The Skirmish Will Be Followed by a Ladies’ Tea
Our Pilgrimage Weekend and Battle Of Port Jefferson Civil War Re-Enactment are splendid affairs that have people showing up in period dress, fighting skirmishes and battles on our brick lined streets, touring our amazing antebellum homes and attending our grand balls. If you have not been here for this weekend, then you should put it on your bucket list. It is a must do and must see. I will even serve breakfast for you in my Civil War gown.
April 12th, 2011 by carriagehouse
Today is the 150th anniversary of the start of the Civil War.

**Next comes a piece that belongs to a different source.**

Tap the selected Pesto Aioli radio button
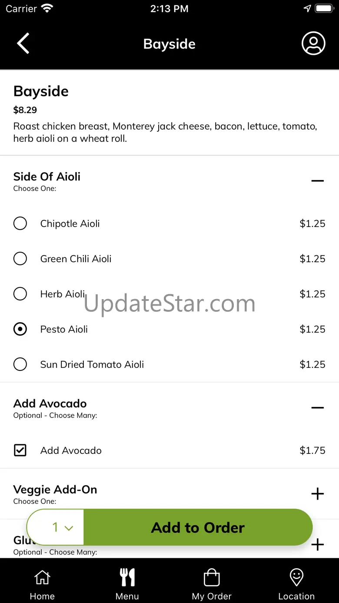 click(20, 329)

East Texans were a 1000 miles away from the first canon fire at Ft Sumter, and at that exact moment, they were all more concerned with their cotton farms and timber trade. Here in Jefferson, we were a bustling and busy riverport full of the promise of a bright and profitable future. As our high school teachers taught us all, the Act of the Northern Aggression (as it is referred to this side of the Mason Dixon Line) was a war that forever changed the South. The War Between States didn’t quite make it here to East Texas and to Jefferson. It ended in a bloody battle in Mansfield Louisiana but the repercussions are still felt here today. In fact for those of us that live in the South, the spectre and the remnants of the Civil War are all around us with grave markers still adorned with flowers and old confederate powder magazines along busy boat tour routes . It often feels like a not so distant memory…almost as if it is something that we discuss when friends gather around. In fact, we Southerners feel compelled to re-enact it year after year after year (almost as if we are expecting the outcome to change). Here in Jefferson, we host the Battle of Port Jefferson the first weekend of May each year.
In Jefferson, we try and imagine that it is 1864 all over again. What would have happened had the war not stopped downstream from us? What would have happened at the Battle of Port Jefferson? We know that the Union Army wanted to take what it considered a very strategic port, the Port of Jefferson. What would that battle have looked like and what would have happened to Jefferson?
If you are looking for something to do May 6th through the 8th, then come on down. The largest Civil War re-enactment in Texas will be right here that weekend.
I have to tell the story of last year, because as you know it is never a dull moment here at the Carriage House Bed & Breakfast. Tom and I were still serving breakfast when the Civil War broke out in front of our house…seriously, the Civil War. I was pouring a cup of coffee when a canon was fired and a brigade of soldiers on horseback came clomping and racing up the street. It startled me so badly that I almost dropped the carafe of coffee in one of our gentleman’s lap. Now you have to admit, you have never stayed at a B&B were breakfast was interrupted by the Civil War before, now have you. So Tom and I did what any sensible innkeeper would do. We told everyone to grab up their cups of coffee and head out to the porch where we watched the skirmish from the comfort of rocking chairs and porch swings. It was breakfast and a show. This year, we are going to be smart about it and serve breakfast a little earlier, so everyone will have time to find a place to watch the battles and skirmishes. You have to admit though, that makes a pretty good rookie innkeeper story.